● **WORK TO BE COMPLETED**
Set down the full listing exactly, character for character.

● **THE DATA**
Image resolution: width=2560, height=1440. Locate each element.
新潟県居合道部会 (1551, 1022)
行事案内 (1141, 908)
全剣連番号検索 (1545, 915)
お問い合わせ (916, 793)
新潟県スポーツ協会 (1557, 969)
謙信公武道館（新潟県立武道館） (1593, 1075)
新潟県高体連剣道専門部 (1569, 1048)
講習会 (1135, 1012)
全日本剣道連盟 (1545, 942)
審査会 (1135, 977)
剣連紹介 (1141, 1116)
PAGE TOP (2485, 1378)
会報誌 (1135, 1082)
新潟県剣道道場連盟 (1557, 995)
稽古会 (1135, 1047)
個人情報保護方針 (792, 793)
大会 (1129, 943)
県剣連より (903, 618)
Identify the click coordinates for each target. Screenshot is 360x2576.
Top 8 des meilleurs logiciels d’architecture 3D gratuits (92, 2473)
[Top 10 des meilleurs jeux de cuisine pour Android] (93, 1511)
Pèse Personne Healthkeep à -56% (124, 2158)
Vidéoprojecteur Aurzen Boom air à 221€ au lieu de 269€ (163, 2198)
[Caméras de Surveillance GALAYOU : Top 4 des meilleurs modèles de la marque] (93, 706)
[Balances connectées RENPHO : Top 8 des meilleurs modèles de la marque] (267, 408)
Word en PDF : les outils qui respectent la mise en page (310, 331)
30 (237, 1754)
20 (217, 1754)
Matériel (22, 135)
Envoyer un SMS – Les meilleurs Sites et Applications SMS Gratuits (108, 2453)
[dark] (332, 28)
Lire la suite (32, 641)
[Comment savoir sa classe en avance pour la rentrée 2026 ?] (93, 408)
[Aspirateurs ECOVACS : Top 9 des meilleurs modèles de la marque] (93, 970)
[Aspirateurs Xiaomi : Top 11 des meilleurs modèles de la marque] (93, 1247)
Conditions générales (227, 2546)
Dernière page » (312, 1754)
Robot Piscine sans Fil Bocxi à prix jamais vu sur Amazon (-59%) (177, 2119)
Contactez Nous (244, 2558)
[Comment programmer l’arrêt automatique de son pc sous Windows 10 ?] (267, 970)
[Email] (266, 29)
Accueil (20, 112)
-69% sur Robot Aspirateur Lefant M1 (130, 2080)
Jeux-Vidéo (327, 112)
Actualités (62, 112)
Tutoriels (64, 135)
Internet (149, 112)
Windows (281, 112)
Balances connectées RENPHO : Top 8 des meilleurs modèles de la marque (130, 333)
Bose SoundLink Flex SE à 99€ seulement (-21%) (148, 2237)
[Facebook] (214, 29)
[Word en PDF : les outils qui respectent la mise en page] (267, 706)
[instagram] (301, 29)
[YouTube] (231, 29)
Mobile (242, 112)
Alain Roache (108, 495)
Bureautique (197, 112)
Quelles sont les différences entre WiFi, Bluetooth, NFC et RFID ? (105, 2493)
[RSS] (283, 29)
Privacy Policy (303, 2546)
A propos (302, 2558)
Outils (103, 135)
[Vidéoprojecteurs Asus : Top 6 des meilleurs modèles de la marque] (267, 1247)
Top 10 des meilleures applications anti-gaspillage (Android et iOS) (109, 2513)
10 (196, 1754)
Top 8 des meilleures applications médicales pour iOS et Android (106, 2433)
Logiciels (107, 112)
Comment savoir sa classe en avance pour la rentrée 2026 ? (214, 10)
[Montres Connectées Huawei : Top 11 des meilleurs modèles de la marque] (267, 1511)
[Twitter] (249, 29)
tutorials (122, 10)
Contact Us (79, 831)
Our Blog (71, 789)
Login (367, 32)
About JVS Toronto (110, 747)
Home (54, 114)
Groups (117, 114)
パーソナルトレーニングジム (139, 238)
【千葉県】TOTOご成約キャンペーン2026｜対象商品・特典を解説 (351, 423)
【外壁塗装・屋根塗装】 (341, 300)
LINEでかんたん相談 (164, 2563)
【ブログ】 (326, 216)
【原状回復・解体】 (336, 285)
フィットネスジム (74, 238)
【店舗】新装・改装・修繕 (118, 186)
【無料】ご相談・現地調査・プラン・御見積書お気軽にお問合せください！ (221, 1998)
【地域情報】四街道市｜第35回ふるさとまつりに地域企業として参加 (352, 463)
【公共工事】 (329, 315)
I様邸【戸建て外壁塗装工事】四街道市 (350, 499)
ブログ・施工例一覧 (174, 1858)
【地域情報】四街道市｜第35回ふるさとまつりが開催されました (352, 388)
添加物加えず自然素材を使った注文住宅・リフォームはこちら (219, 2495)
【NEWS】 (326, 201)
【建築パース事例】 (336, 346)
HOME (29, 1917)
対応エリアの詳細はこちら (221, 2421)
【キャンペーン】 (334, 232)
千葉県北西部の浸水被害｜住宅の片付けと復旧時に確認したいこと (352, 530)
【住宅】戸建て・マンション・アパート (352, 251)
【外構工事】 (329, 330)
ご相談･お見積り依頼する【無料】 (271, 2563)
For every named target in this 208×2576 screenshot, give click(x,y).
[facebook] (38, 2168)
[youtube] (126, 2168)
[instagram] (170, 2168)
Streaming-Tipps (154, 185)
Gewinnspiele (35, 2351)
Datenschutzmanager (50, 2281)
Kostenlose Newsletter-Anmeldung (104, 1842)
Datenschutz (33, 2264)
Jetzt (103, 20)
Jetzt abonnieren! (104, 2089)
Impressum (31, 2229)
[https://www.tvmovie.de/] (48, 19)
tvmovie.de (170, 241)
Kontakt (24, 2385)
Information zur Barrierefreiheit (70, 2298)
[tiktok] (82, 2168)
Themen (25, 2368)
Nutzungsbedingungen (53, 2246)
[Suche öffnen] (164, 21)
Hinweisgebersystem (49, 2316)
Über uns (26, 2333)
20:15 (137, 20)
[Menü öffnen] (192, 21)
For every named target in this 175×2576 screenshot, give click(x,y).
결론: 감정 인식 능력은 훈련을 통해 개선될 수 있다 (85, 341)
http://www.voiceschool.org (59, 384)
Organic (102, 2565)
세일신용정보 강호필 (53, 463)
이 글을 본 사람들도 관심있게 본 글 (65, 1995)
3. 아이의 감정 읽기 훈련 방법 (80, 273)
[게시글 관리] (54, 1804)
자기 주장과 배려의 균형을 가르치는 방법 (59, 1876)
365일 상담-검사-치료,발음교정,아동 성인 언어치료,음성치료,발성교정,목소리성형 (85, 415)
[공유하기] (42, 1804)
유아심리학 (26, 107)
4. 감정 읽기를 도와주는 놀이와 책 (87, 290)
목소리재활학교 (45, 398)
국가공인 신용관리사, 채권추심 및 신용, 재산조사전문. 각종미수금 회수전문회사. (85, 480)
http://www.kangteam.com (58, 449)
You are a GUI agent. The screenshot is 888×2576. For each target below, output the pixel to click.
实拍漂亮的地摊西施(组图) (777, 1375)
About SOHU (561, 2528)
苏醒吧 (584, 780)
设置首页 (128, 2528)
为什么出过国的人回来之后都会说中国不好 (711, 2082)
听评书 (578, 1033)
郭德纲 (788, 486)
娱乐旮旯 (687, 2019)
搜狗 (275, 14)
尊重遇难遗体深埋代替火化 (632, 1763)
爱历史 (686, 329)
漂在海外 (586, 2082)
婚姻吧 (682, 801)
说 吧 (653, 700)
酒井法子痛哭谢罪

● **RESPONSE AREA**
Image resolution: width=2560, height=1440. Locate each element.
新潟県居合道部会 (1551, 1022)
行事案内 (1141, 908)
全剣連番号検索 (1545, 915)
お問い合わせ (916, 793)
新潟県スポーツ協会 (1557, 969)
謙信公武道館（新潟県立武道館） (1593, 1075)
新潟県高体連剣道専門部 (1569, 1048)
講習会 (1135, 1012)
全日本剣道連盟 (1545, 942)
審査会 (1135, 977)
剣連紹介 (1141, 1116)
PAGE TOP (2485, 1378)
会報誌 (1135, 1082)
新潟県剣道道場連盟 (1557, 995)
稽古会 (1135, 1047)
個人情報保護方針 (792, 793)
大会 (1129, 943)
県剣連より (903, 618)
Identify the click coordinates for each target. Screenshot is 360x2576.
Top 8 des meilleurs logiciels d’architecture 3D gratuits (92, 2473)
[Top 10 des meilleurs jeux de cuisine pour Android] (93, 1511)
Pèse Personne Healthkeep à -56% (124, 2158)
Vidéoprojecteur Aurzen Boom air à 221€ au lieu de 269€ (163, 2198)
[Caméras de Surveillance GALAYOU : Top 4 des meilleurs modèles de la marque] (93, 706)
[Balances connectées RENPHO : Top 8 des meilleurs modèles de la marque] (267, 408)
Word en PDF : les outils qui respectent la mise en page (310, 331)
30 (237, 1754)
20 (217, 1754)
Matériel (22, 135)
Envoyer un SMS – Les meilleurs Sites et Applications SMS Gratuits (108, 2453)
[dark] (332, 28)
Lire la suite (32, 641)
[Comment savoir sa classe en avance pour la rentrée 2026 ?] (93, 408)
[Aspirateurs ECOVACS : Top 9 des meilleurs modèles de la marque] (93, 970)
[Aspirateurs Xiaomi : Top 11 des meilleurs modèles de la marque] (93, 1247)
Conditions générales (227, 2546)
Dernière page » (312, 1754)
Robot Piscine sans Fil Bocxi à prix jamais vu sur Amazon (-59%) (177, 2119)
Contactez Nous (244, 2558)
[Comment programmer l’arrêt automatique de son pc sous Windows 10 ?] (267, 970)
[Email] (266, 29)
Accueil (20, 112)
-69% sur Robot Aspirateur Lefant M1 (130, 2080)
Jeux-Vidéo (327, 112)
Actualités (62, 112)
Tutoriels (64, 135)
Internet (149, 112)
Windows (281, 112)
Balances connectées RENPHO : Top 8 des meilleurs modèles de la marque (130, 333)
Bose SoundLink Flex SE à 99€ seulement (-21%) (148, 2237)
[Facebook] (214, 29)
[Word en PDF : les outils qui respectent la mise en page] (267, 706)
[instagram] (301, 29)
[YouTube] (231, 29)
Mobile (242, 112)
Alain Roache (108, 495)
Bureautique (197, 112)
Quelles sont les différences entre WiFi, Bluetooth, NFC et RFID ? (105, 2493)
[RSS] (283, 29)
Privacy Policy (303, 2546)
A propos (302, 2558)
Outils (103, 135)
[Vidéoprojecteurs Asus : Top 6 des meilleurs modèles de la marque] (267, 1247)
Top 10 des meilleures applications anti-gaspillage (Android et iOS) (109, 2513)
10 (196, 1754)
Top 8 des meilleures applications médicales pour iOS et Android (106, 2433)
Logiciels (107, 112)
Comment savoir sa classe en avance pour la rentrée 2026 ? (214, 10)
[Montres Connectées Huawei : Top 11 des meilleurs modèles de la marque] (267, 1511)
[Twitter] (249, 29)
tutorials (122, 10)
Contact Us (79, 831)
Our Blog (71, 789)
Login (367, 32)
About JVS Toronto (110, 747)
Home (54, 114)
Groups (117, 114)
パーソナルトレーニングジム (139, 238)
【千葉県】TOTOご成約キャンペーン2026｜対象商品・特典を解説 (351, 423)
【外壁塗装・屋根塗装】 (341, 300)
LINEでかんたん相談 (164, 2563)
【ブログ】 (326, 216)
【原状回復・解体】 (336, 285)
フィットネスジム (74, 238)
【店舗】新装・改装・修繕 (118, 186)
【無料】ご相談・現地調査・プラン・御見積書お気軽にお問合せください！ (221, 1998)
【地域情報】四街道市｜第35回ふるさとまつりに地域企業として参加 (352, 463)
【公共工事】 (329, 315)
I様邸【戸建て外壁塗装工事】四街道市 (350, 499)
ブログ・施工例一覧 (174, 1858)
【地域情報】四街道市｜第35回ふるさとまつりが開催されました (352, 388)
添加物加えず自然素材を使った注文住宅・リフォームはこちら (219, 2495)
【NEWS】 (326, 201)
【建築パース事例】 (336, 346)
HOME (29, 1917)
対応エリアの詳細はこちら (221, 2421)
【キャンペーン】 (334, 232)
千葉県北西部の浸水被害｜住宅の片付けと復旧時に確認したいこと (352, 530)
【住宅】戸建て・マンション・アパート (352, 251)
【外構工事】 (329, 330)
ご相談･お見積り依頼する【無料】 (271, 2563)
For every named target in this 208×2576 screenshot, give click(x,y).
[facebook] (38, 2168)
[youtube] (126, 2168)
[instagram] (170, 2168)
Streaming-Tipps (154, 185)
Gewinnspiele (35, 2351)
Datenschutzmanager (50, 2281)
Kostenlose Newsletter-Anmeldung (104, 1842)
Datenschutz (33, 2264)
Jetzt (103, 20)
Jetzt abonnieren! (104, 2089)
Impressum (31, 2229)
[https://www.tvmovie.de/] (48, 19)
tvmovie.de (170, 241)
Kontakt (24, 2385)
Information zur Barrierefreiheit (70, 2298)
[tiktok] (82, 2168)
Themen (25, 2368)
Nutzungsbedingungen (53, 2246)
[Suche öffnen] (164, 21)
Hinweisgebersystem (49, 2316)
Über uns (26, 2333)
20:15 (137, 20)
[Menü öffnen] (192, 21)
For every named target in this 175×2576 screenshot, give click(x,y).
결론: 감정 인식 능력은 훈련을 통해 개선될 수 있다 (85, 341)
http://www.voiceschool.org (59, 384)
Organic (102, 2565)
세일신용정보 강호필 (53, 463)
이 글을 본 사람들도 관심있게 본 글 (65, 1995)
3. 아이의 감정 읽기 훈련 방법 (80, 273)
[게시글 관리] (54, 1804)
자기 주장과 배려의 균형을 가르치는 방법 (59, 1876)
365일 상담-검사-치료,발음교정,아동 성인 언어치료,음성치료,발성교정,목소리성형 (85, 415)
[공유하기] (42, 1804)
유아심리학 (26, 107)
4. 감정 읽기를 도와주는 놀이와 책 (87, 290)
목소리재활학교 (45, 398)
국가공인 신용관리사, 채권추심 및 신용, 재산조사전문. 각종미수금 회수전문회사. (85, 480)
http://www.kangteam.com (58, 449)
You are a GUI agent. The screenshot is 888×2576. For each target below, output the pixel to click.
实拍漂亮的地摊西施(组图) (777, 1375)
About SOHU (561, 2528)
苏醒吧 (584, 780)
设置首页 (128, 2528)
为什么出过国的人回来之后都会说中国不好 (711, 2082)
听评书 (578, 1033)
郭德纲 (788, 486)
娱乐旮旯 (687, 2019)
搜狗 (275, 14)
尊重遇难遗体深埋代替火化 (632, 1763)
爱历史 (686, 329)
漂在海外 (586, 2082)
婚姻吧 (682, 801)
说 吧 (653, 700)
酒井法子痛哭谢罪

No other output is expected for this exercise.